* **Given instruction**:
Turn the listing below into a JSON list of strings with one string per line, and skip any blank lines.

* **Listed records**:
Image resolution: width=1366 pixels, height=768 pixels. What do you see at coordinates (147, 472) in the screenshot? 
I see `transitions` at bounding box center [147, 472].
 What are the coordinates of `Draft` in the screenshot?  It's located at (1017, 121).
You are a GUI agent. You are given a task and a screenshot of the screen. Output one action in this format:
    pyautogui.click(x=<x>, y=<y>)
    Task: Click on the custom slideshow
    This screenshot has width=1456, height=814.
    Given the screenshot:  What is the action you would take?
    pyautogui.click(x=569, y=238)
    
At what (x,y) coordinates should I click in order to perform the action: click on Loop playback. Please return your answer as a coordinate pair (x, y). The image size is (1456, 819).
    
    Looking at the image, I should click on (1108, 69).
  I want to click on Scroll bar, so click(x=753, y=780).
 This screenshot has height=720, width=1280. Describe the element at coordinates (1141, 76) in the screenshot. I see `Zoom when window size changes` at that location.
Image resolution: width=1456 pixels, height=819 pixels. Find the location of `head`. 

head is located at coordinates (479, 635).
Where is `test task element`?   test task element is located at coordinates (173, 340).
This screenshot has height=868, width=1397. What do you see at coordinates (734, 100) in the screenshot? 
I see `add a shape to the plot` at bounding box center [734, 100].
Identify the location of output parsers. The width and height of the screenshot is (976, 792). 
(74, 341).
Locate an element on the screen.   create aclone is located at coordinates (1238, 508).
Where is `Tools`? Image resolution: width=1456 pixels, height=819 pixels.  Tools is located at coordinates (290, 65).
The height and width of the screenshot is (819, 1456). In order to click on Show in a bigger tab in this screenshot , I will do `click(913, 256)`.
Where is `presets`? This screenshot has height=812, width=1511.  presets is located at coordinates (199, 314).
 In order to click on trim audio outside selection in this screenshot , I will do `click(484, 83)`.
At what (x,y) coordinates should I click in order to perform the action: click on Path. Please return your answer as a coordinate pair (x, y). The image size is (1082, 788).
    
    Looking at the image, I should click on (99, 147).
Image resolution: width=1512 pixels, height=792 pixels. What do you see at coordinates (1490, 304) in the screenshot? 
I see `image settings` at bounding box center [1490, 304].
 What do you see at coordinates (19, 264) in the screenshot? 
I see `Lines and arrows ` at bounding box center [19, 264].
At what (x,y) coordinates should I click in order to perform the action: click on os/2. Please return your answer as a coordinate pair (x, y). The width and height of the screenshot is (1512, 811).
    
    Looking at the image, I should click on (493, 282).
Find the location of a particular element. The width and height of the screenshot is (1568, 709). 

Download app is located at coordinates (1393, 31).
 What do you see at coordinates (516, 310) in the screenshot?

* **Complete answer**:
[
  "Image resolution: width=1366 pixels, height=768 pixels. What do you see at coordinates (147, 472) in the screenshot? ",
  "I see `transitions` at bounding box center [147, 472].",
  " What are the coordinates of `Draft` in the screenshot?  It's located at (1017, 121).",
  "You are a GUI agent. You are given a task and a screenshot of the screen. Output one action in this format:",
  "    pyautogui.click(x=<x>, y=<y>)",
  "    Task: Click on the custom slideshow",
  "    This screenshot has width=1456, height=814.",
  "    Given the screenshot:  What is the action you would take?",
  "    pyautogui.click(x=569, y=238)",
  "At what (x,y) coordinates should I click in order to perform the action: click on Loop playback. Please return your answer as a coordinate pair (x, y). The image size is (1456, 819).",
  "    Looking at the image, I should click on (1108, 69).",
  "  I want to click on Scroll bar, so click(x=753, y=780).",
  " This screenshot has height=720, width=1280. Describe the element at coordinates (1141, 76) in the screenshot. I see `Zoom when window size changes` at that location.",
  "Image resolution: width=1456 pixels, height=819 pixels. Find the location of `head`. ",
  "head is located at coordinates (479, 635).",
  "Where is `test task element`?   test task element is located at coordinates (173, 340).",
  "This screenshot has height=868, width=1397. What do you see at coordinates (734, 100) in the screenshot? ",
  "I see `add a shape to the plot` at bounding box center [734, 100].",
  "Identify the location of output parsers. The width and height of the screenshot is (976, 792). ",
  "(74, 341).",
  "Locate an element on the screen.   create aclone is located at coordinates (1238, 508).",
  "Where is `Tools`? Image resolution: width=1456 pixels, height=819 pixels.  Tools is located at coordinates (290, 65).",
  "The height and width of the screenshot is (819, 1456). In order to click on Show in a bigger tab in this screenshot , I will do `click(913, 256)`.",
  "Where is `presets`? This screenshot has height=812, width=1511.  presets is located at coordinates (199, 314).",
  " In order to click on trim audio outside selection in this screenshot , I will do `click(484, 83)`.",
  "At what (x,y) coordinates should I click in order to perform the action: click on Path. Please return your answer as a coordinate pair (x, y). The image size is (1082, 788).",
  "    Looking at the image, I should click on (99, 147).",
  "Image resolution: width=1512 pixels, height=792 pixels. What do you see at coordinates (1490, 304) in the screenshot? ",
  "I see `image settings` at bounding box center [1490, 304].",
  " What do you see at coordinates (19, 264) in the screenshot? ",
  "I see `Lines and arrows ` at bounding box center [19, 264].",
  "At what (x,y) coordinates should I click in order to perform the action: click on os/2. Please return your answer as a coordinate pair (x, y). The width and height of the screenshot is (1512, 811).",
  "    Looking at the image, I should click on (493, 282).",
  "Find the location of a particular element. The width and height of the screenshot is (1568, 709). ",
  "Download app is located at coordinates (1393, 31).",
  " What do you see at coordinates (516, 310) in the screenshot?"
]